On Edit Because I don't type on my phone.

That looks awful, but it's a lot more orange than it looks. I made quite a few mistakes along the way, but I did get through it. Thanks for all the help...getting there.

It's windy here today, and it's ripping right through the shop. I've been working on silver all day. Not sure if I ran in to some cadmium or just iron, but it did NOT make filtering very easy.
 
Tin makes it a bear to filter.
Thats why it is always suggested to remove it first, whether chemically or mechanically (or both).
Tin will also make colloidal gold, stealing it from you as well.

So, be sure to always incinerate your material if going from HCl to nitric, so you don't end up prematurely dissolving some of the gold in a weak reversed AR.

Search for a post by Harold on incineration.
 
I know...I'm pretty knowledgeable, I just don't have the equipment set up yet to roast the chlorides from an HCl leach. Hopefully in the next week or so, but everything seems to be going slow in life right now.

All in all, the silver is ALL profit after the first two ounces (to pay for the gallon of nitric)...and that was a while ago, so I can't complain too much.
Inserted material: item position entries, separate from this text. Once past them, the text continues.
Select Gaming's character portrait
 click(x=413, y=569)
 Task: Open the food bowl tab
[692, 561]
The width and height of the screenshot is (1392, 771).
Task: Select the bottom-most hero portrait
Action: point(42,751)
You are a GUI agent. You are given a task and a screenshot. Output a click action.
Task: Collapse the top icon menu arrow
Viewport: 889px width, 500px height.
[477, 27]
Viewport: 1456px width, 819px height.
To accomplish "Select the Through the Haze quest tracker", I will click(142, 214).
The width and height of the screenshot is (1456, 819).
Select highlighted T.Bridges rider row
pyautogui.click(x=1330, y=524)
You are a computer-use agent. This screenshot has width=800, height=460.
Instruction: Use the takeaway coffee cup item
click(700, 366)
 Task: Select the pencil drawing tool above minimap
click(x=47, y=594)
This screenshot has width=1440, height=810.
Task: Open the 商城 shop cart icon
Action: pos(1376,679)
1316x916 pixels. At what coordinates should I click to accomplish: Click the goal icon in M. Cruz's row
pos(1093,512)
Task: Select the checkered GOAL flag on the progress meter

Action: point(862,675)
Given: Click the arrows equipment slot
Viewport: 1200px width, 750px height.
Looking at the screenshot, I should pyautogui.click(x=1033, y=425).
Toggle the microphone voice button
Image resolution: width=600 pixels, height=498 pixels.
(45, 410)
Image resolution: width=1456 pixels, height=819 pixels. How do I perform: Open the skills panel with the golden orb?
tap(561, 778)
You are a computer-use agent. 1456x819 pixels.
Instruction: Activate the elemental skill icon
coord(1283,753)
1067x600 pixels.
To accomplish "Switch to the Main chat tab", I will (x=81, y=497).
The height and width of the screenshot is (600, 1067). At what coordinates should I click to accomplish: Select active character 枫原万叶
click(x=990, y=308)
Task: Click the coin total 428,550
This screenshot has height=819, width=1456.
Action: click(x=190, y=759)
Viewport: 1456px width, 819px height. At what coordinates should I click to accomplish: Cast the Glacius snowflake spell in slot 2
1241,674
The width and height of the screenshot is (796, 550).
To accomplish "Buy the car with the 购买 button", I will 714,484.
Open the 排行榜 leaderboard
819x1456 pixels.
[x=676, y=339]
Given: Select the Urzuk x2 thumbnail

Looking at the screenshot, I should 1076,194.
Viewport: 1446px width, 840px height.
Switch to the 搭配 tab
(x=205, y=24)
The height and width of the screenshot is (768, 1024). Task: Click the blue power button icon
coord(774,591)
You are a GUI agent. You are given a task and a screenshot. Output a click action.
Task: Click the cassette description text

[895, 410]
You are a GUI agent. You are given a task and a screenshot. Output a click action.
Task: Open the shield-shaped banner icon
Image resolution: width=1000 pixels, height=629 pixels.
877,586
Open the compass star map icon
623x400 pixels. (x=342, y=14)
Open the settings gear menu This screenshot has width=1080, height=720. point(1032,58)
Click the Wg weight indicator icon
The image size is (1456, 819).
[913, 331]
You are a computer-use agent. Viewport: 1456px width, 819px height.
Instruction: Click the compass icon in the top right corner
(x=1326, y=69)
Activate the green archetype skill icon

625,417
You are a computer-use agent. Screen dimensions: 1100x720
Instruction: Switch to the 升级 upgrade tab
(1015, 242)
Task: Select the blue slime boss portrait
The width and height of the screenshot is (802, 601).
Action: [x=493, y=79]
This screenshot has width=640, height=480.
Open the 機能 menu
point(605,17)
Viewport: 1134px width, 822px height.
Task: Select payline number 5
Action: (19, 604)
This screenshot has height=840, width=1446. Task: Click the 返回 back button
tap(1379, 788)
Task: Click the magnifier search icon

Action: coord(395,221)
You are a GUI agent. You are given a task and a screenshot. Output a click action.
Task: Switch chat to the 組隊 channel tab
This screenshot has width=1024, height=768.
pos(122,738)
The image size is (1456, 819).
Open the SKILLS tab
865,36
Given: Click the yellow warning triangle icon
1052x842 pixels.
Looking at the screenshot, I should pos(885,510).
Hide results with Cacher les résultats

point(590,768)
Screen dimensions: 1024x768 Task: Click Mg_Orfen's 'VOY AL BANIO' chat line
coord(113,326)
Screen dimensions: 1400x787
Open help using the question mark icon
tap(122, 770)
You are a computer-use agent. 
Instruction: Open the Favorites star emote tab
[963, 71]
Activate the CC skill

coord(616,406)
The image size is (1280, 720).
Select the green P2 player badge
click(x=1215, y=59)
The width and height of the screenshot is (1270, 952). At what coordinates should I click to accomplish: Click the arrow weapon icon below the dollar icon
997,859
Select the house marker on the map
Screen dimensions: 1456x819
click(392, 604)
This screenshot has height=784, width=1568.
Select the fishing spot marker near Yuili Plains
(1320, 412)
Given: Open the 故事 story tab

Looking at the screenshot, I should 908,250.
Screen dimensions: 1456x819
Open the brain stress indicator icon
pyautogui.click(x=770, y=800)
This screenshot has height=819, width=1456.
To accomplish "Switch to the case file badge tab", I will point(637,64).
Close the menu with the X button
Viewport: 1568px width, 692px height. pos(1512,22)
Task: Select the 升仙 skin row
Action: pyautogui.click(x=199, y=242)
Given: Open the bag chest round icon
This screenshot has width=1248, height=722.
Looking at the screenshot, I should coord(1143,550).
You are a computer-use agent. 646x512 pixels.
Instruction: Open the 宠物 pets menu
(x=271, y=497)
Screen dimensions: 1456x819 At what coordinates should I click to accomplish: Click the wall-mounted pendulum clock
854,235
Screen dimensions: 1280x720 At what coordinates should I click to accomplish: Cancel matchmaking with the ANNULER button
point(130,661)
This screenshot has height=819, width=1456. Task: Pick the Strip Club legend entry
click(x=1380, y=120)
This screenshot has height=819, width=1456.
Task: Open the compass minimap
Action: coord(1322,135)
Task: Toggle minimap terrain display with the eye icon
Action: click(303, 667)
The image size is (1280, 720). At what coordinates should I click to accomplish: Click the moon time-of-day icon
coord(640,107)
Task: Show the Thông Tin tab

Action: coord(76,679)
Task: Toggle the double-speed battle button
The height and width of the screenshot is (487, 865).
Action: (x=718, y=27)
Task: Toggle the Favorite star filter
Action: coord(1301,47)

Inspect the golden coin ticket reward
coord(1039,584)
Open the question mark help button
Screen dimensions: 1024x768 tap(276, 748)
Doesn't mean I can't make it better though.
 
snoman701 said:
For small amounts, such as the amount to be found in say, 20 grams of chips, is the inability to filter Tin Oxide not as worriesome?

I wasnt trying to belittle, but yet answer this...
 
Topher_osAUrus said:
snoman701 said:
For small amounts, such as the amount to be found in say, 20 grams of chips, is the inability to filter Tin Oxide not as worriesome?

I wasnt trying to belittle, but yet answer this...
Knowledge but not experienced. My reading I would prefer to leach in HCl, wash, then use hcl followed by nitric to take up base metals and gold. It avoids the colloidal gold as well as filtering problems.

A more experienced member however suggested something else, which motivated my query.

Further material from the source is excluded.